YOUR ASSIGNMENT — Count every line in the records below that contains the string "agent". Report that number alone.

DATASET RECORDS —
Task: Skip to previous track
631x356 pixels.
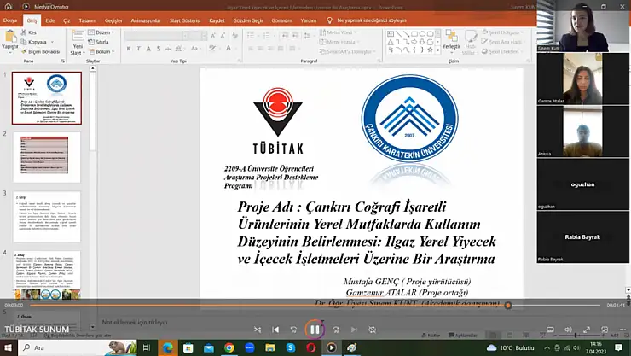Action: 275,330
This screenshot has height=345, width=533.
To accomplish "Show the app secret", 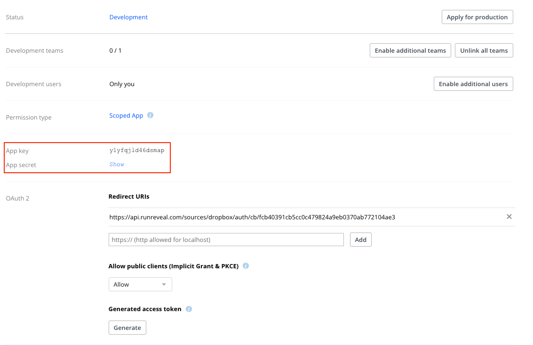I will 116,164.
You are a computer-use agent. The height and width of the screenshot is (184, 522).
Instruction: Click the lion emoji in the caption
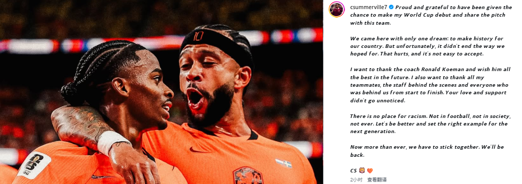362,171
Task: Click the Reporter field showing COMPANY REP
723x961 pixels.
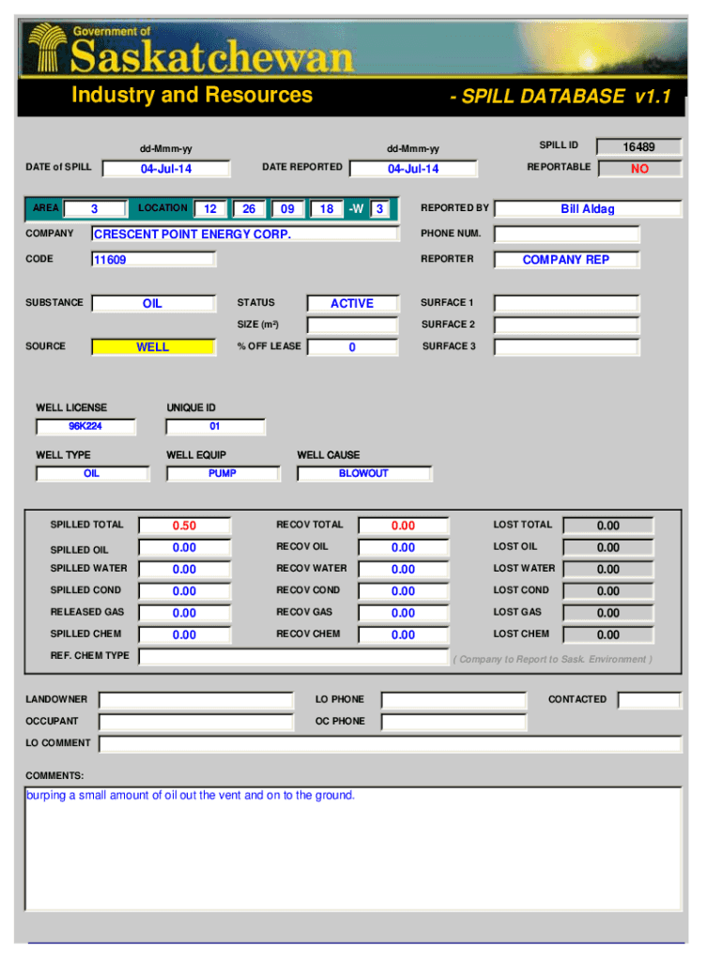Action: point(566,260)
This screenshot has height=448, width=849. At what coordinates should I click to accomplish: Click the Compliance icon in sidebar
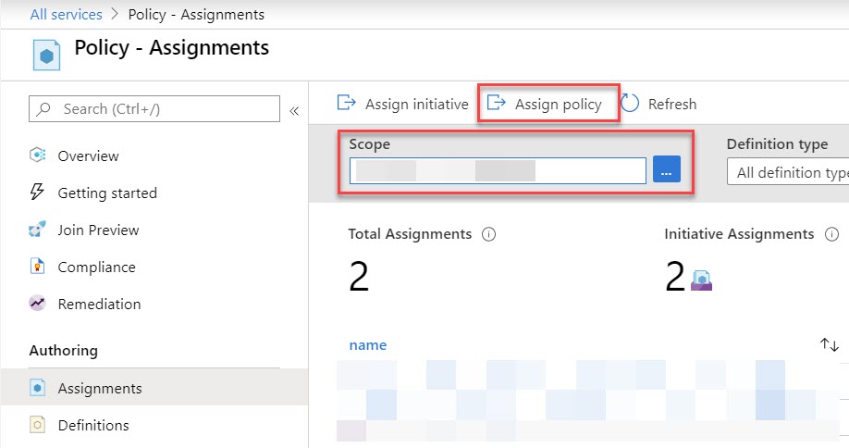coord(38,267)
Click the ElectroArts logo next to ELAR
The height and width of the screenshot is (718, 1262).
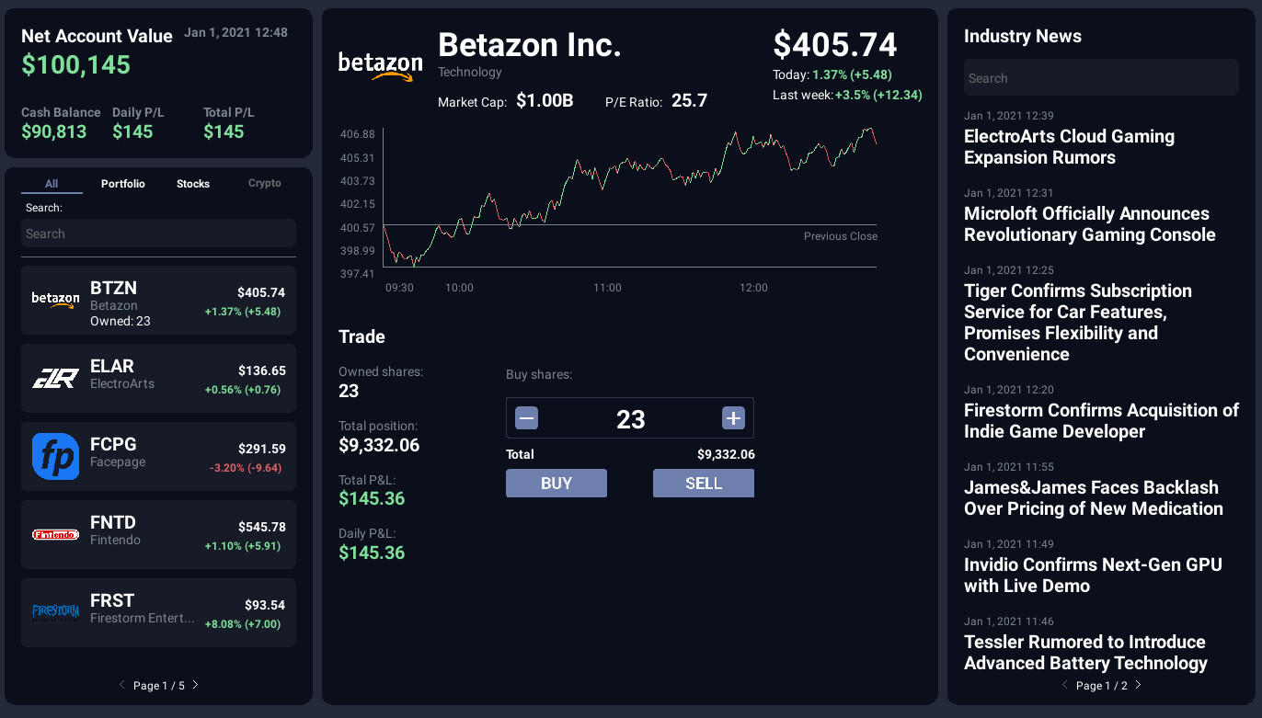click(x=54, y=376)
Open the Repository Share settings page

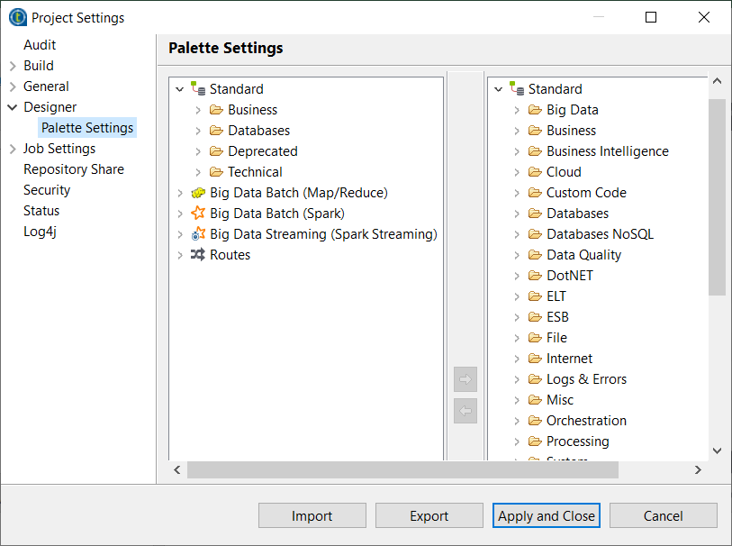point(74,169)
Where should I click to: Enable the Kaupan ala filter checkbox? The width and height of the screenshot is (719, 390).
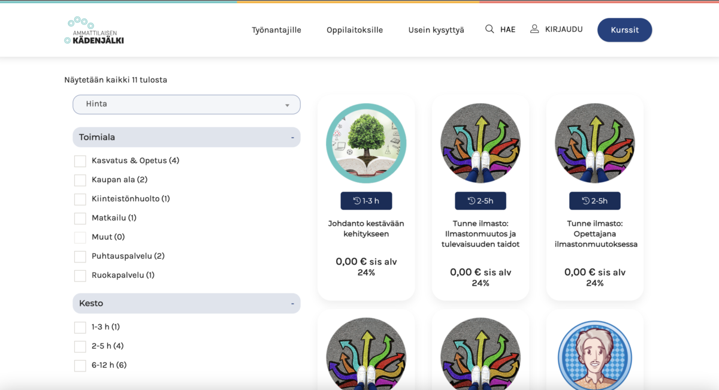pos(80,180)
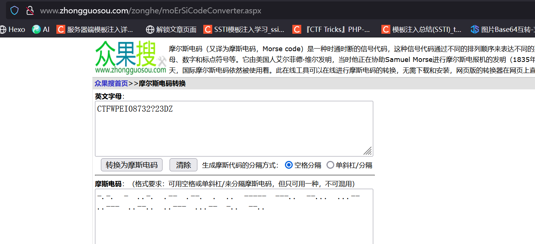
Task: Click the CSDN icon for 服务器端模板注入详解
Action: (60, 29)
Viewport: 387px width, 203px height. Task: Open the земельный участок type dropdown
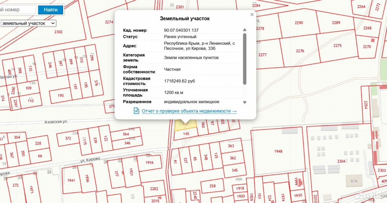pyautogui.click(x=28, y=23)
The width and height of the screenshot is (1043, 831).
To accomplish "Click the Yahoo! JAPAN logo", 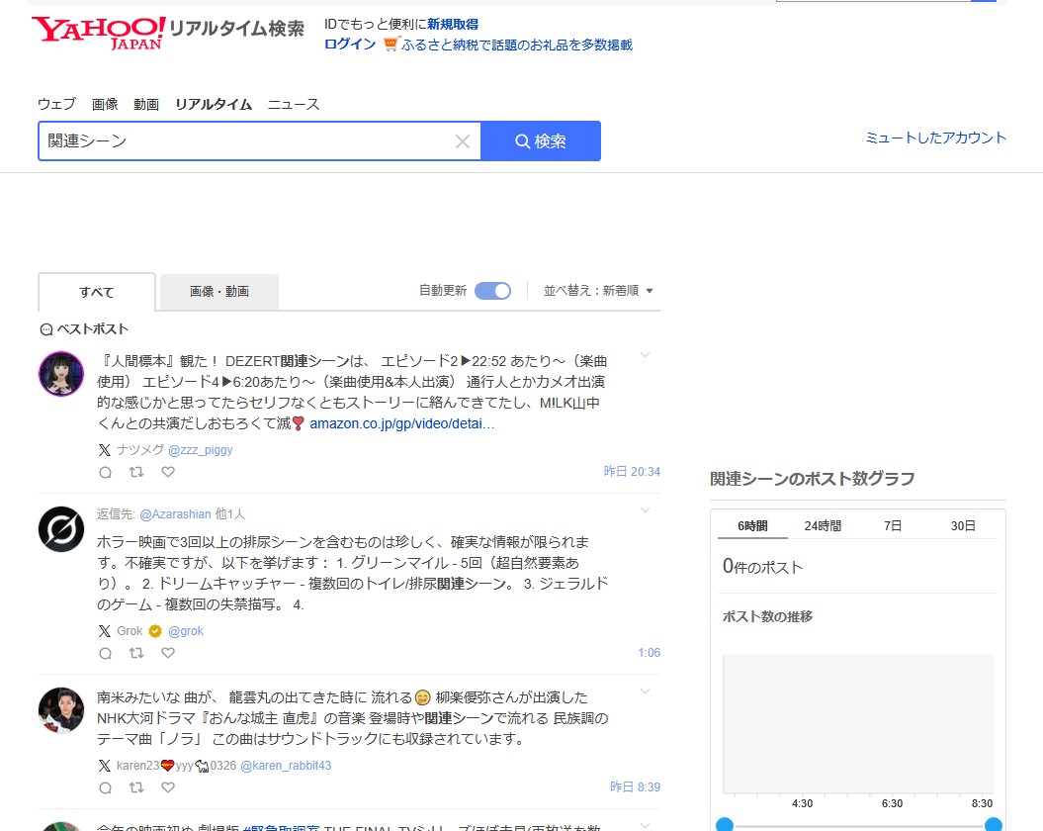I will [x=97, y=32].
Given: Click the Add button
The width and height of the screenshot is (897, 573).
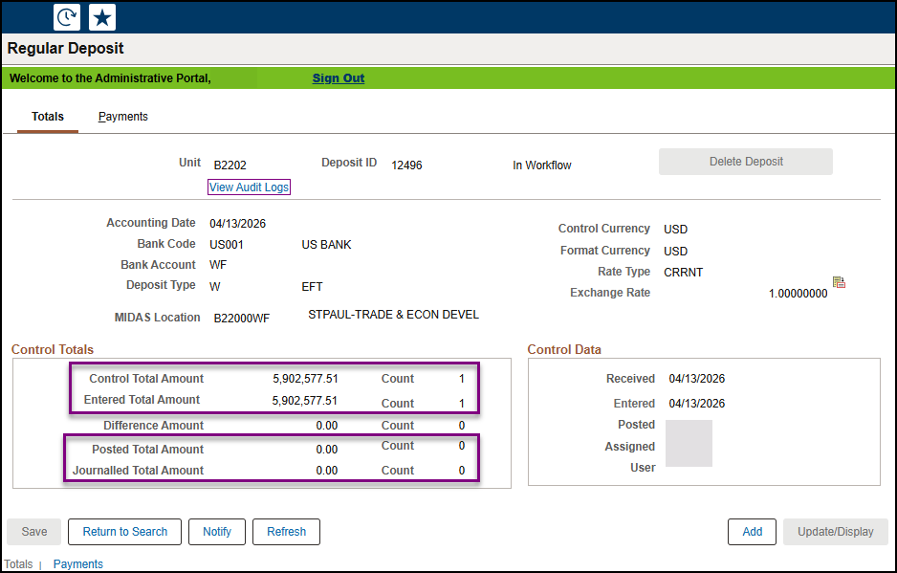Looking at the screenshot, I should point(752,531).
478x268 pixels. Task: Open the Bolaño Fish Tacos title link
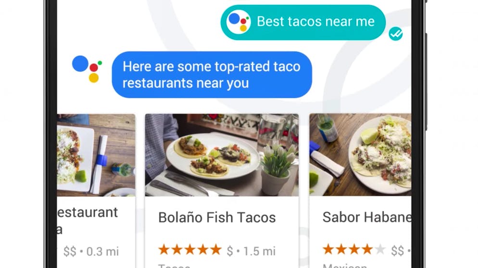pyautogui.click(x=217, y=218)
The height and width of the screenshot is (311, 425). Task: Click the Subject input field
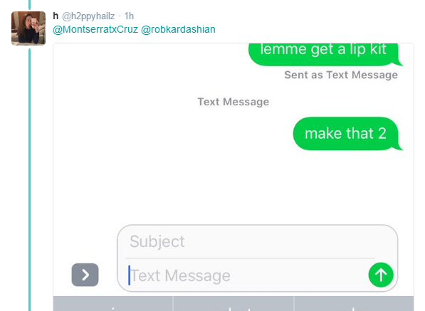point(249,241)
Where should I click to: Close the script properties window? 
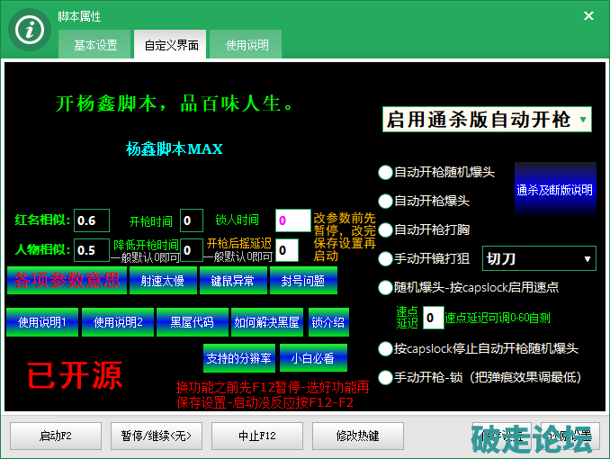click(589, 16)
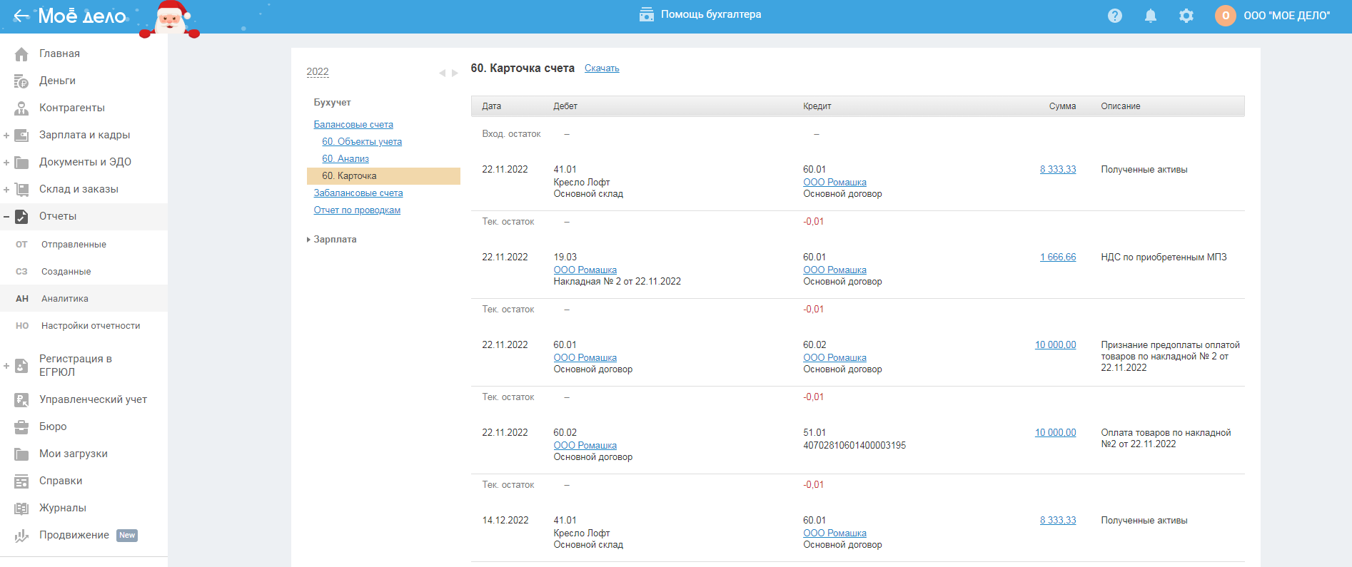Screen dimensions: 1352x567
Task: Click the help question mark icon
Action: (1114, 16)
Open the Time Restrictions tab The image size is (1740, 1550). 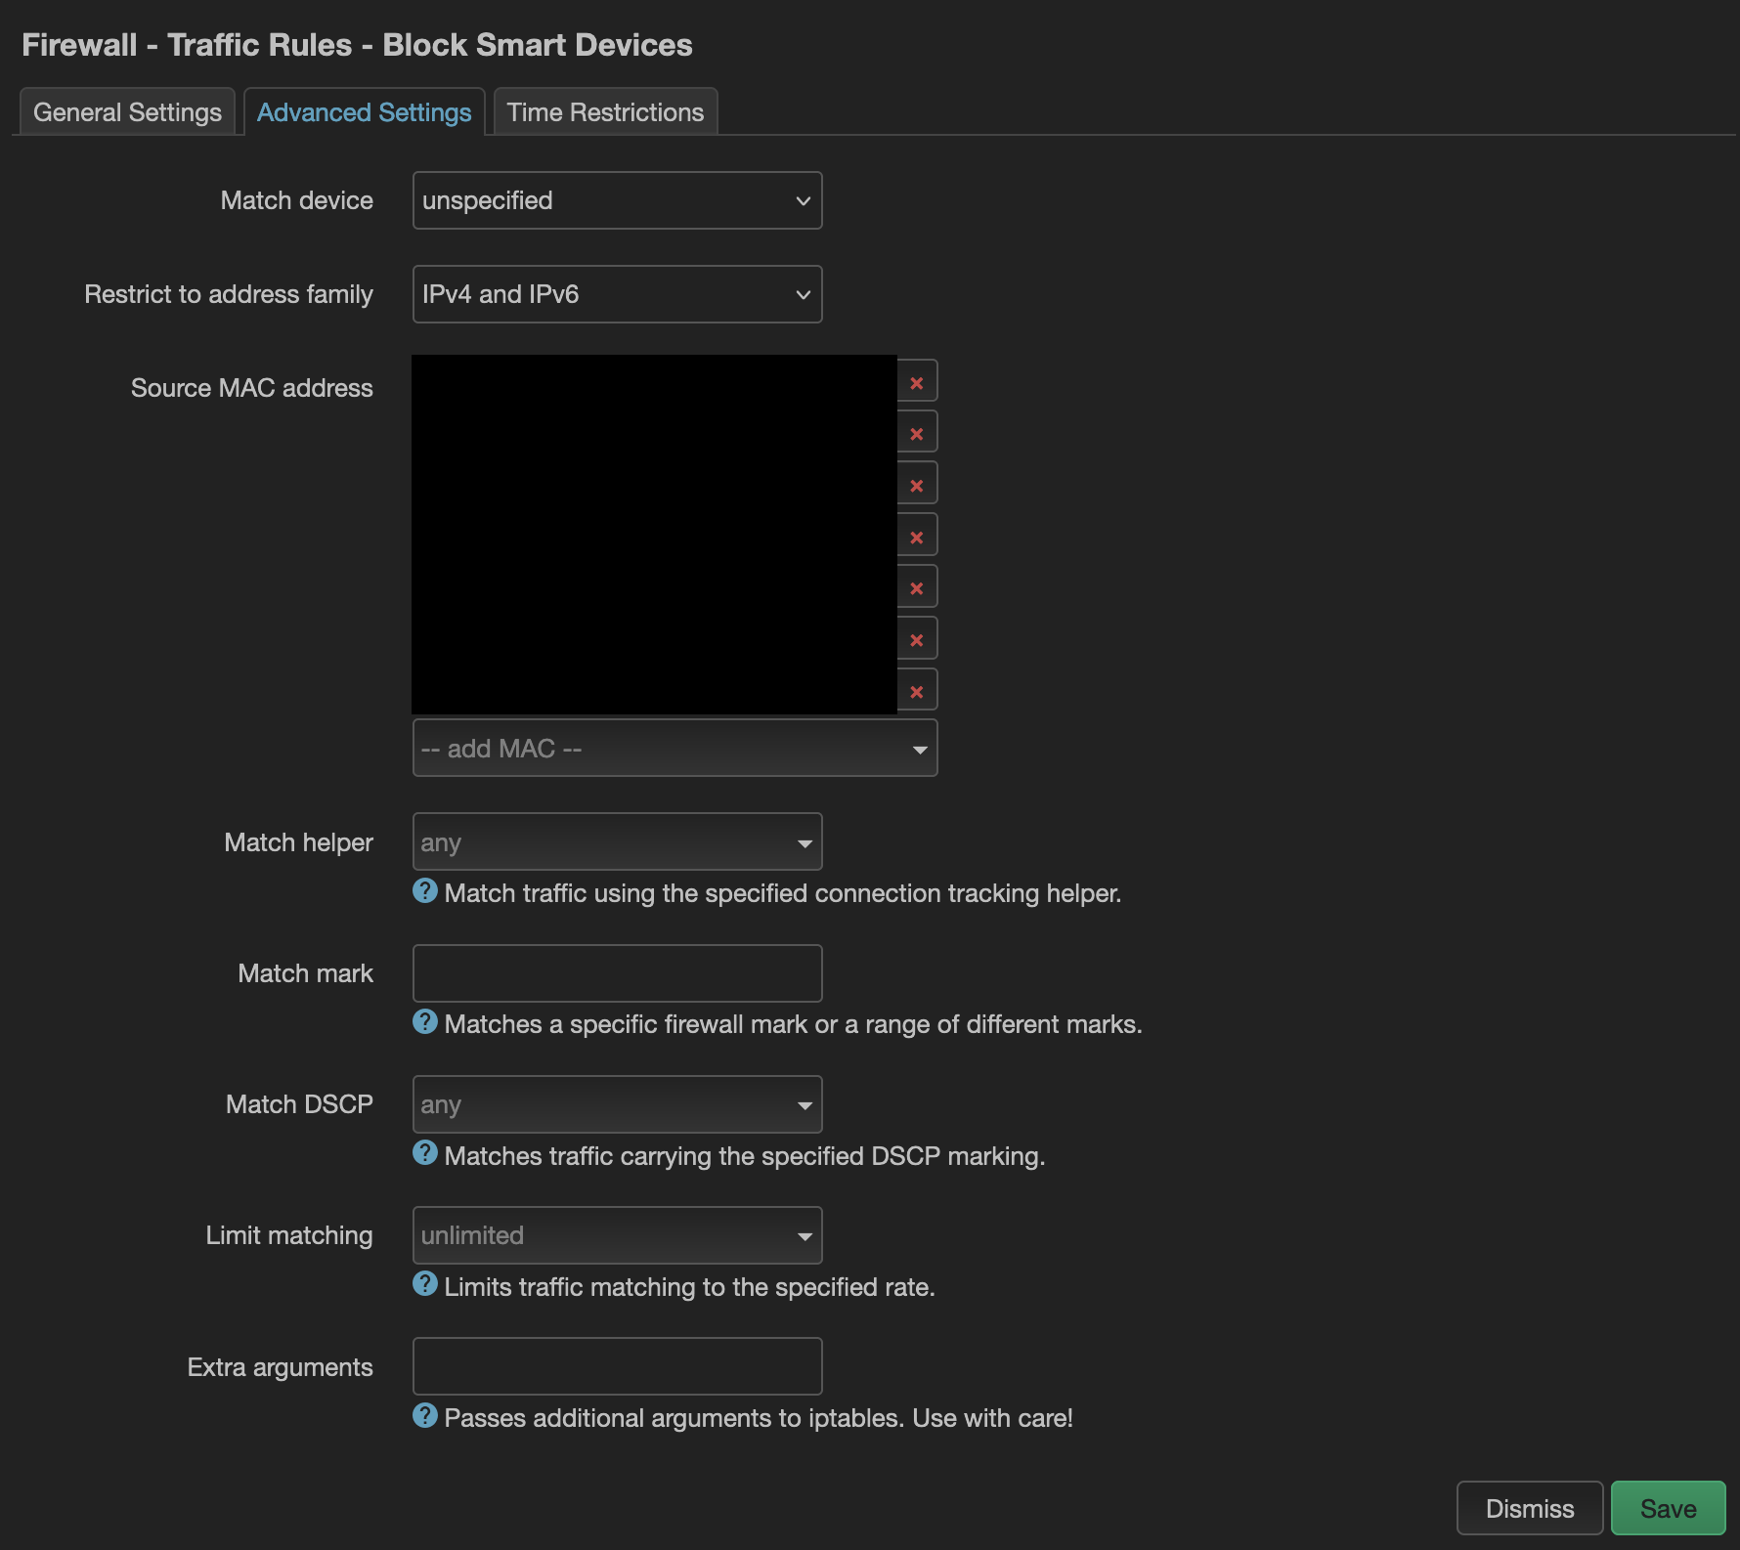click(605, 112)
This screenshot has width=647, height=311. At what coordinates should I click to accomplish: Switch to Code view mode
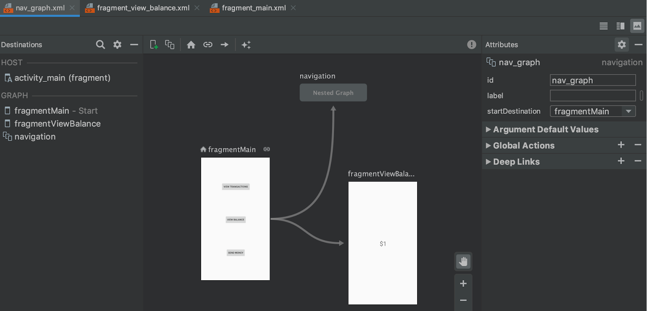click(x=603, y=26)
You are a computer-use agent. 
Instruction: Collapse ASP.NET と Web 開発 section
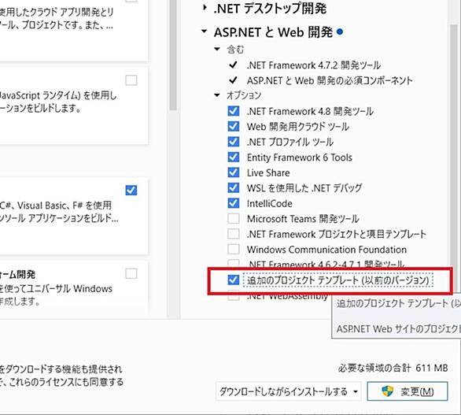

RESPONSE TO THE EXERCISE — 2